Getting right to the point, it’s back, and I feel angry and cheated. It’s like we’re in this story that we know is going to be an amazing testimony someday, but it’s not yet and we have to wait and we don’t want to be in the story anymore. And just when we think we’re on the other side, we find ourselves being swept right. back. in.
I’m suddenly realizing that I never did truly let go of the fear. And that we have an adversary that comes to steal and destroy and I’m letting him, every time I give power to the lie by believing it.
As I often do when I’m struggling, I set upon my walk today with a determination to believe the things I think I know about Jesus, wondering if I’m supposed to keep singing His praises through the doubt and pain even though I know the answer to that, but I’m pissed. It’s like when you’re in an argument with someone and at some point in the middle of it you realize they’re right but you just can’t say it. Yet. Then through my little earbuds I hear these lyrics, so huge and timely and profound:
When I feel the cold of winter
In this cloak of sadness, I need You
Oh the evil things that shake me
All the words that break me I need You
Over the mountains, over the sea
Here You come running, my Lover to me
This picture. He comes running. In our pain and grief and questioning nothing will stand in His way to get to us, even (or especially) when joy feels unattainable. We have to try and remember back to the times when we felt that way before, and then the skies cleared and the darkness passed and we remembered God’s goodness and mercy and grace is always there even when we don’t feel it. It’s not a disappearance of joy, but because of our humanness we can’t see that it’s merely interrupted. That the story is still being written so we HAVE to stay in it or we won’t get to the best part. Because perseverance. And HOPE.

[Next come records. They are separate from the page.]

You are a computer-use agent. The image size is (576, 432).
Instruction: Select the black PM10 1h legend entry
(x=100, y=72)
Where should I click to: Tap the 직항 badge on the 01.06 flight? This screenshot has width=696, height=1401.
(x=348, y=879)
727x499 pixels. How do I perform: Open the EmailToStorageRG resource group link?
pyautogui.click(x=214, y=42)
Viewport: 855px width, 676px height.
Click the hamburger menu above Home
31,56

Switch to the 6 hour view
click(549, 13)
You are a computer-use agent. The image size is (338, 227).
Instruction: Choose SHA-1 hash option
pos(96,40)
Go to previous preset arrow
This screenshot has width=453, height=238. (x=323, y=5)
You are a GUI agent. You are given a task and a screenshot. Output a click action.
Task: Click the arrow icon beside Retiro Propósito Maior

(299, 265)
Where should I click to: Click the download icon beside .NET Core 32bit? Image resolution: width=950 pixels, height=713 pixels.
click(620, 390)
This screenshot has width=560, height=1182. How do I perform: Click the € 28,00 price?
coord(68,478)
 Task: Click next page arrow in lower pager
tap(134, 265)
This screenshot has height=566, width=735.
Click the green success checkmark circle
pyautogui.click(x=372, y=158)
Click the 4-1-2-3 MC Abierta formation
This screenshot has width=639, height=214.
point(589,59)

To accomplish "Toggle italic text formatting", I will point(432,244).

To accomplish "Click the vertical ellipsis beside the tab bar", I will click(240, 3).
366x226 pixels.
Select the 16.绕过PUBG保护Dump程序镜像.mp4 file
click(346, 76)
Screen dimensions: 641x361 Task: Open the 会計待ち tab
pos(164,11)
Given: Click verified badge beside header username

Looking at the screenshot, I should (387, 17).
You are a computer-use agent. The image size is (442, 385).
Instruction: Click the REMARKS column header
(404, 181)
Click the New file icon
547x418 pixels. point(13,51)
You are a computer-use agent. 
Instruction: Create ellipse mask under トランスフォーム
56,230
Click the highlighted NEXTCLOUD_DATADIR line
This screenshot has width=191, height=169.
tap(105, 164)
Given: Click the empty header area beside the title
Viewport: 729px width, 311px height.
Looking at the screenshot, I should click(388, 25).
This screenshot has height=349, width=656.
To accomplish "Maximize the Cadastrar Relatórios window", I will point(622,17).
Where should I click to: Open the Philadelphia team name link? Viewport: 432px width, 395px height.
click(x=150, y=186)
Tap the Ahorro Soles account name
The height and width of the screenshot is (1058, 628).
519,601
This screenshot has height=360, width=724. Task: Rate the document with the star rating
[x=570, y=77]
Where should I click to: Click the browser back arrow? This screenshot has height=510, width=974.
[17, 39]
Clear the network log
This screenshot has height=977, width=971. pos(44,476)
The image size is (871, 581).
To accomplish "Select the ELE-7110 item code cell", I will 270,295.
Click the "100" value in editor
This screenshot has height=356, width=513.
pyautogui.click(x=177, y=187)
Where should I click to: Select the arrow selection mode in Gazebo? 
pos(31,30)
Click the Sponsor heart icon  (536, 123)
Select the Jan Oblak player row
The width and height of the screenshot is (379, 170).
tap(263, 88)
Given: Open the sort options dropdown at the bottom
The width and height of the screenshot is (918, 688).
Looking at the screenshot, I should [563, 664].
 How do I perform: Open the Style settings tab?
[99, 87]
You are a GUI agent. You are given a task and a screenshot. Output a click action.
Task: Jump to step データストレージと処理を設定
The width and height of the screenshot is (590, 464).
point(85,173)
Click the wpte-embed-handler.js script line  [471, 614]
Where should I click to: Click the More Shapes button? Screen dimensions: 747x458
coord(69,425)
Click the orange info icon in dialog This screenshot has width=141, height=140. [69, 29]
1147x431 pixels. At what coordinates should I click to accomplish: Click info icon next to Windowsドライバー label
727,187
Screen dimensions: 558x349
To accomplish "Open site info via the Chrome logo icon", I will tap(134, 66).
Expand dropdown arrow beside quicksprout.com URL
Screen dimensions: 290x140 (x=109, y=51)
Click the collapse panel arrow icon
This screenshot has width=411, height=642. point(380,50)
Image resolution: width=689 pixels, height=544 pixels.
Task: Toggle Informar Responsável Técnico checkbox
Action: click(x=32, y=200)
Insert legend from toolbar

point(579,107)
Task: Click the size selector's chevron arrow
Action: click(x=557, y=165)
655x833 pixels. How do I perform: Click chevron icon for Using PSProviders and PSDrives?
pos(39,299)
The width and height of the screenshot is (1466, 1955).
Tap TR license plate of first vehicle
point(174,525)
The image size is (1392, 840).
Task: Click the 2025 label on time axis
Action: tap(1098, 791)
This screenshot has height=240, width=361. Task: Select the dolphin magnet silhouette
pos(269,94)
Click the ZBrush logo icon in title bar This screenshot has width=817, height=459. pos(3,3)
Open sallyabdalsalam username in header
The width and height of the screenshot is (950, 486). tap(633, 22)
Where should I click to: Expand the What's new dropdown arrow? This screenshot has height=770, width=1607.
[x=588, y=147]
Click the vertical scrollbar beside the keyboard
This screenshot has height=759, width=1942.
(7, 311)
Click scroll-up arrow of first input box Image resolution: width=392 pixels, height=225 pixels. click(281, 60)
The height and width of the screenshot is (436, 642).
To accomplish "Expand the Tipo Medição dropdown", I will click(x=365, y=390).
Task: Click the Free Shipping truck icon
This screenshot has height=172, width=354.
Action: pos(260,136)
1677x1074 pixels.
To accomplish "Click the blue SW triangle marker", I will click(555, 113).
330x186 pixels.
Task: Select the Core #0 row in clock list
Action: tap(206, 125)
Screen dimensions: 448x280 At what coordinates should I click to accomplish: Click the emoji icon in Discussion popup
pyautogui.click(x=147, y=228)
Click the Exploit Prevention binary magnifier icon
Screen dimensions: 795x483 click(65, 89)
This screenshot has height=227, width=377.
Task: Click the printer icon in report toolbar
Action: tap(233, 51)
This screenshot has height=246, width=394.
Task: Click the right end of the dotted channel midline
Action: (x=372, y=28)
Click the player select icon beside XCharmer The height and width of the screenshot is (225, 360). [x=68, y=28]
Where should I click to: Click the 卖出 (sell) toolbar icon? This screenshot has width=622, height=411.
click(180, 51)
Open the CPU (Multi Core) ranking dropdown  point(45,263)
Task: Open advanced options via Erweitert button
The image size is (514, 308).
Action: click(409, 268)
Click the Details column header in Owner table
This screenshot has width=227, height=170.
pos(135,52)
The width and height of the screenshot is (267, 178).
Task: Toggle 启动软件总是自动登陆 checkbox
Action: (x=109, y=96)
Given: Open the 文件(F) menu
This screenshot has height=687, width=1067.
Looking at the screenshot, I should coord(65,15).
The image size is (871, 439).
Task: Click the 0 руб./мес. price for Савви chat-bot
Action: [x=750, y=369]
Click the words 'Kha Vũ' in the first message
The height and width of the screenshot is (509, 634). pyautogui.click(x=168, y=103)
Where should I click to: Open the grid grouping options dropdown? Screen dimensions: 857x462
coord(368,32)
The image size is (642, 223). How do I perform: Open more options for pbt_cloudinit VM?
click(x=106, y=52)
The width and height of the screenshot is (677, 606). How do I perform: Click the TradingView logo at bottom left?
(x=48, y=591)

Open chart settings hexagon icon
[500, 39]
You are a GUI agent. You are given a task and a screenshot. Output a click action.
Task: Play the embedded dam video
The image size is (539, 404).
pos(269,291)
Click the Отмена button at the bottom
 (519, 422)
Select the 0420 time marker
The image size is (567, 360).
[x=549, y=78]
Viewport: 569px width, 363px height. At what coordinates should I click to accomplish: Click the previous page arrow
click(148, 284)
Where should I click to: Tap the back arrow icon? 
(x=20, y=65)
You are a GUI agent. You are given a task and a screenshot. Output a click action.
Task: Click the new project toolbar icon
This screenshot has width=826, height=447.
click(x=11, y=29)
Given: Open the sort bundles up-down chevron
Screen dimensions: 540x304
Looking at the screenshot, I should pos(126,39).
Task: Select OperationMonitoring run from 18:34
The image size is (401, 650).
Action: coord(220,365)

So Jesus digs through all my crap and expectations and speaks to me through this amazing song as He always does. A book in the Bible that’s a love story between a man and a woman but also a beautiful picture of God’s love for us, His people, His church. His relentless pursuit of our hearts. He understands my doubts. He forgives my obstinance and sass. He grieves with me. And soon He will celebrate with me. Joy.
Here’s the rest of the song. I recommend singing it, in all the times.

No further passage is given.